Although the farewell services are on November 25, Bishop Graham does not actually retire, back to his home county of Cornwall, until February.

One of his last engagements will be with the Queen.

With Norfolk hosting the head of the Church of England every Christmas, the grandson of a Cornish tin miner has had an annual festive date with the Queen, staying with the Royals at Sandringham, preaching at church on the last Sunday of the year – and connecting with the Queen over corgis, which were his own family’s pet of choice during his childhood.

But he said his fondest memories are of events far from the national spotlight.

“Some of the occasions which have most touched me have been in small churches in the depths of the Norfolk countryside – dedicating a war memorial in Felmingham a century on from the First World War, playing God in the mystery plays at Bergh Apton, celebrating the renewal of the bells in Foxley, inaugurating the Friends at Salle – it’s sometimes in the smallest places that you get a sense of how transformative the life of the church can be for the local community around.

“Going to a church that’s so connected to the community around it reminds me why I love the Church of England. I like seeing Christian ministry reaching out to the wider community.

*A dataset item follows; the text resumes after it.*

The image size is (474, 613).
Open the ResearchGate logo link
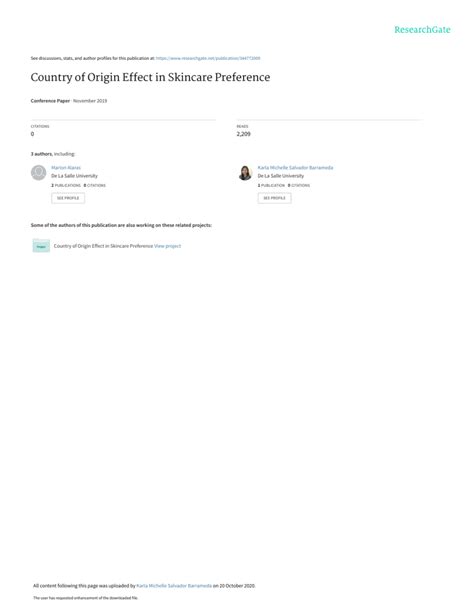(x=422, y=30)
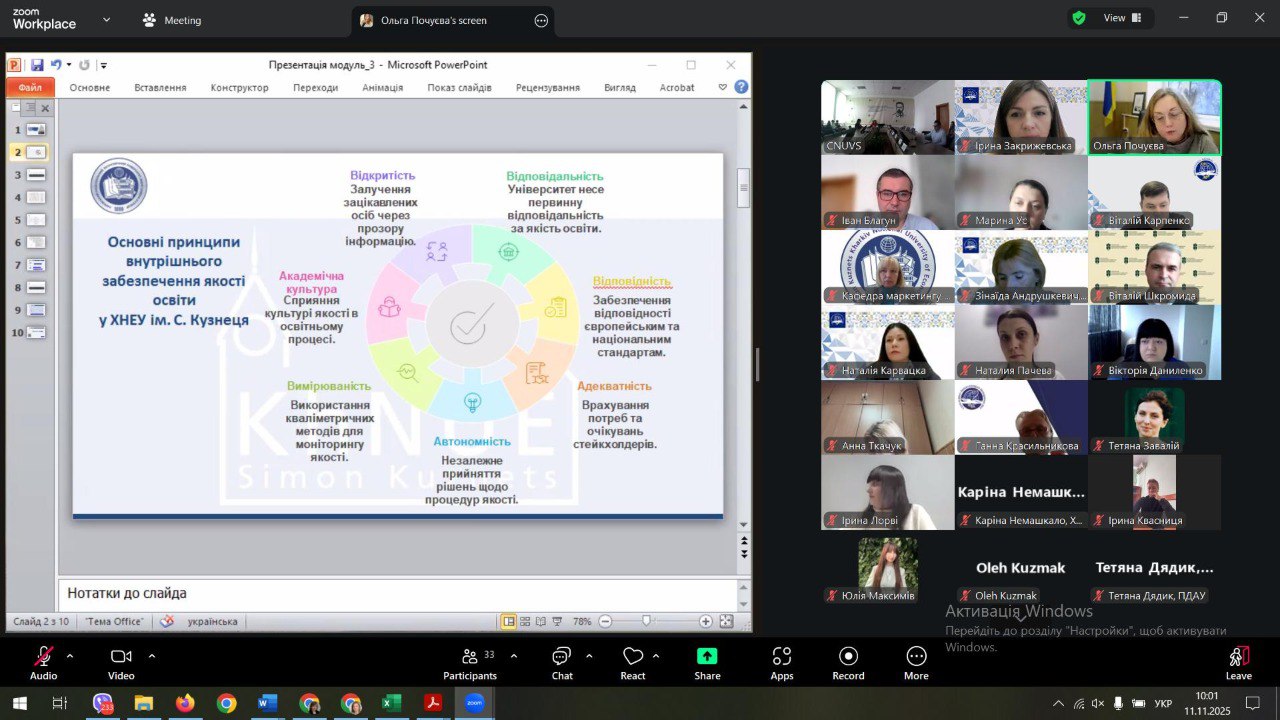Click the Leave meeting button

[1238, 660]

“Although there are not lots of people clamouring to get into church, the Christian faith is very much alive,” said the man who arrived in Norfolk saying he was here to ‘keep the rumour of God alive.’

“You long for some massive spiritual revival but you need to be reminded that it’s God’s church, not your church and you are there to help him.”

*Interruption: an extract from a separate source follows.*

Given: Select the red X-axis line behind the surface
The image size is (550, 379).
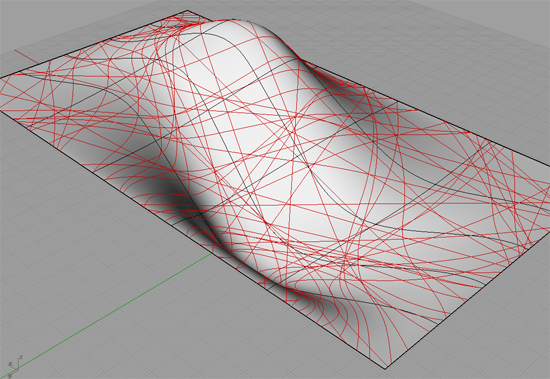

Bishop Graham, who once appeared in the Guinness Book of Records as the country’s youngest bishop, said his faith has been strengthened rather than shaken over the years. “I’m more confident in God and his love now than I was when I was first ordained,” he said.

His successor will be announced next year. Bishop Graham’s advice to him, or her, is ‘Enjoy it.’

“I was told by a Roman Catholic bishop 25 years ago when I was newly consecrated that one of the most important roles of a bishop is to be cheerful. The people of God need a bishop who looks like he’s enjoying being a bishop. Do you have a leap of joy in the heart at the prospect of it? I had that when I was asked to come to Norwich. I did not have that when I was being talked about as a potential Archbishop.”

Bishop Graham will be leading and preaching at Norwich Cathedral at 10.30am on Sunday November 25 and attending a farewell evensong at 4pm. All are welcome.